1.5.3.2. Attribute Types
The NFS version 4 protocol introduces three classes of filesystem or
file attributes. Like the additional filehandle type, the
classification of file attributes has been done to ease server
implementations along with extending the overall functionality of the
NFS protocol. This attribute model is structured to be extensible
such that new attributes can be introduced in minor revisions of the
protocol without requiring significant rework.
The three classifications are: mandatory, recommended and named
attributes. This is a significant departure from the previous
attribute model used in the NFS protocol. Previously, the attributes
for the filesystem and file objects were a fixed set of mainly UNIX
attributes. If the server or client did not support a particular
attribute, it would have to simulate the attribute the best it could.
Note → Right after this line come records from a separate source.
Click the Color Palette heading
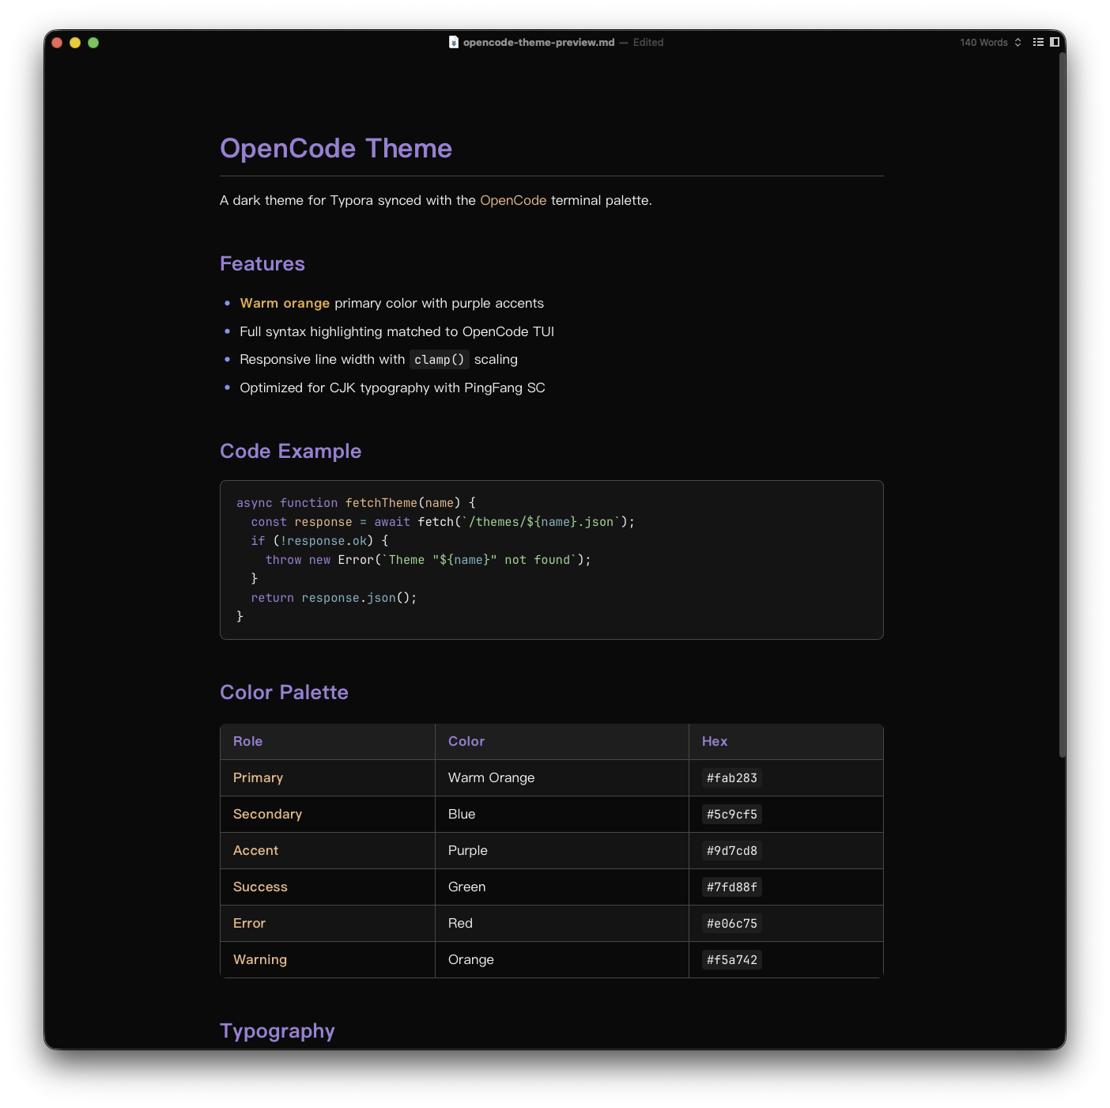284,692
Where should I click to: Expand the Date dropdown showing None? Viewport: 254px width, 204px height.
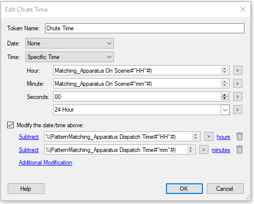click(x=69, y=43)
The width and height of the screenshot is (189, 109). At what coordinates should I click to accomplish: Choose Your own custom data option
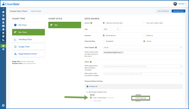click(144, 23)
Mandatory attributes are the minimal set of file or filesystem
attributes that must be provided by the server and must be properly
represented by the server. Recommended attributes represent
different filesystem types and operating environments. The
recommended attributes will allow for better interoperability and the
inclusion of more operating environments. The mandatory and
recommended attribute sets are traditional file or filesystem
attributes. The third type of attribute is the named attribute. A
named attribute is an opaque byte stream that is associated with a
directory or file and referred to by a string name. Named attributes
are meant to be used by client applications as a method to associate
application specific data with a regular file or directory.
One significant addition to the recommended set of file attributes is
the Access Control List (ACL) attribute. This attribute provides for
directory and file access control beyond the model used in previous
versions of the NFS protocol. The ACL definition allows for
specification of user and group level access control.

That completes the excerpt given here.